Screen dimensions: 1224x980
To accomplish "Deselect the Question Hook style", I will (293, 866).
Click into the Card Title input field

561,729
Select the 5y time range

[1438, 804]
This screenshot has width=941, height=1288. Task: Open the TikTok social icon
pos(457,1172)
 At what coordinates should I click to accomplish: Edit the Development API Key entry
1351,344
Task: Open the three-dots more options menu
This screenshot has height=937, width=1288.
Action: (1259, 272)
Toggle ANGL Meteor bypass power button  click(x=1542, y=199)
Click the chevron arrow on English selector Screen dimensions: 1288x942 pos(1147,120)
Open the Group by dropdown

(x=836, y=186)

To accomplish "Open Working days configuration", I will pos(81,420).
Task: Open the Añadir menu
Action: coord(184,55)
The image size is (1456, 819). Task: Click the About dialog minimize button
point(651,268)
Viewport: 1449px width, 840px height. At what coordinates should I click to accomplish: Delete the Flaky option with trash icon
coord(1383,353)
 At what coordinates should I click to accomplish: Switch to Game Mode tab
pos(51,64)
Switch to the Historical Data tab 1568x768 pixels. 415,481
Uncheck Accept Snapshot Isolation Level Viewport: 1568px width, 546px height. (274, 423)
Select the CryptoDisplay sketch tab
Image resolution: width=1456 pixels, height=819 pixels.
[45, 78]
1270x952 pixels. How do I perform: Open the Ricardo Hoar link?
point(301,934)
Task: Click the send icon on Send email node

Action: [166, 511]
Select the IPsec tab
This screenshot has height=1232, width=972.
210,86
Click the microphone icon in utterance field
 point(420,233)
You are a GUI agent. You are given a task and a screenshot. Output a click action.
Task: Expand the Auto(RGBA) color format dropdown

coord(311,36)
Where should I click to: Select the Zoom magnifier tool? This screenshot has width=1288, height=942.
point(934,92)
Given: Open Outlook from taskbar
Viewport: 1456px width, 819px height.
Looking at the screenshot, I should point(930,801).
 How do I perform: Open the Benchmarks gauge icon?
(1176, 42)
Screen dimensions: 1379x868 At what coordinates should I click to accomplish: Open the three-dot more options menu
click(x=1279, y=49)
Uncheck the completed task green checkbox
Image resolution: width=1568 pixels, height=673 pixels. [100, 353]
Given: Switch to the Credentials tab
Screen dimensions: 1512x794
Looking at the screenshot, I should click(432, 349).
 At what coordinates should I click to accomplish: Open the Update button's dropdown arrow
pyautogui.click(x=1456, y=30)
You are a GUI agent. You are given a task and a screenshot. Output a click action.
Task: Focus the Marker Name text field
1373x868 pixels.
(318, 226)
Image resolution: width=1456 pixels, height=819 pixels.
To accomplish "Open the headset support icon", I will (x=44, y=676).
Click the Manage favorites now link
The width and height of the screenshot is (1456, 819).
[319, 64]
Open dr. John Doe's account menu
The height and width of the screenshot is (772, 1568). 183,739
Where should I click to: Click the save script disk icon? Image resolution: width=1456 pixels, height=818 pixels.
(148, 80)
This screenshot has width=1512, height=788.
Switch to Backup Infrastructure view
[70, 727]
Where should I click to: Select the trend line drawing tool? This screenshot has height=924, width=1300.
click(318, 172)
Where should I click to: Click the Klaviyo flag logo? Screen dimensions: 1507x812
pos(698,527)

▸ **Exercise directions**:
Transcribe every entry exactly.

▸ **Response**:
Screen dimensions: 1224x980
To accomplish "Deselect the Question Hook style", I will (293, 866).
Click into the Card Title input field

561,729
Select the 5y time range

[1438, 804]
This screenshot has width=941, height=1288. Task: Open the TikTok social icon
pos(457,1172)
 At what coordinates should I click to accomplish: Edit the Development API Key entry
1351,344
Task: Open the three-dots more options menu
This screenshot has height=937, width=1288.
Action: (1259, 272)
Toggle ANGL Meteor bypass power button  click(x=1542, y=199)
Click the chevron arrow on English selector Screen dimensions: 1288x942 pos(1147,120)
Open the Group by dropdown

(x=836, y=186)

To accomplish "Open Working days configuration", I will pos(81,420).
Task: Open the Añadir menu
Action: coord(184,55)
The image size is (1456, 819). Task: Click the About dialog minimize button
point(651,268)
Viewport: 1449px width, 840px height. At what coordinates should I click to accomplish: Delete the Flaky option with trash icon
coord(1383,353)
 At what coordinates should I click to accomplish: Switch to Game Mode tab
pos(51,64)
Switch to the Historical Data tab 1568x768 pixels. 415,481
Uncheck Accept Snapshot Isolation Level Viewport: 1568px width, 546px height. (274, 423)
Select the CryptoDisplay sketch tab
Image resolution: width=1456 pixels, height=819 pixels.
[45, 78]
1270x952 pixels. How do I perform: Open the Ricardo Hoar link?
point(301,934)
Task: Click the send icon on Send email node

Action: [166, 511]
Select the IPsec tab
This screenshot has height=1232, width=972.
210,86
Click the microphone icon in utterance field
 point(420,233)
You are a GUI agent. You are given a task and a screenshot. Output a click action.
Task: Expand the Auto(RGBA) color format dropdown

coord(311,36)
Where should I click to: Select the Zoom magnifier tool? This screenshot has width=1288, height=942.
point(934,92)
Given: Open Outlook from taskbar
Viewport: 1456px width, 819px height.
Looking at the screenshot, I should point(930,801).
 How do I perform: Open the Benchmarks gauge icon?
(1176, 42)
Screen dimensions: 1379x868 At what coordinates should I click to accomplish: Open the three-dot more options menu
click(x=1279, y=49)
Uncheck the completed task green checkbox
Image resolution: width=1568 pixels, height=673 pixels. [100, 353]
Given: Switch to the Credentials tab
Screen dimensions: 1512x794
Looking at the screenshot, I should click(432, 349).
 At what coordinates should I click to accomplish: Open the Update button's dropdown arrow
pyautogui.click(x=1456, y=30)
You are a GUI agent. You are given a task and a screenshot. Output a click action.
Task: Focus the Marker Name text field
1373x868 pixels.
(318, 226)
Image resolution: width=1456 pixels, height=819 pixels.
To accomplish "Open the headset support icon", I will (x=44, y=676).
Click the Manage favorites now link
The width and height of the screenshot is (1456, 819).
[319, 64]
Open dr. John Doe's account menu
The height and width of the screenshot is (772, 1568). 183,739
Where should I click to: Click the save script disk icon? Image resolution: width=1456 pixels, height=818 pixels.
(148, 80)
This screenshot has width=1512, height=788.
Switch to Backup Infrastructure view
[70, 727]
Where should I click to: Select the trend line drawing tool? This screenshot has height=924, width=1300.
click(318, 172)
Where should I click to: Click the Klaviyo flag logo? Screen dimensions: 1507x812
pos(698,527)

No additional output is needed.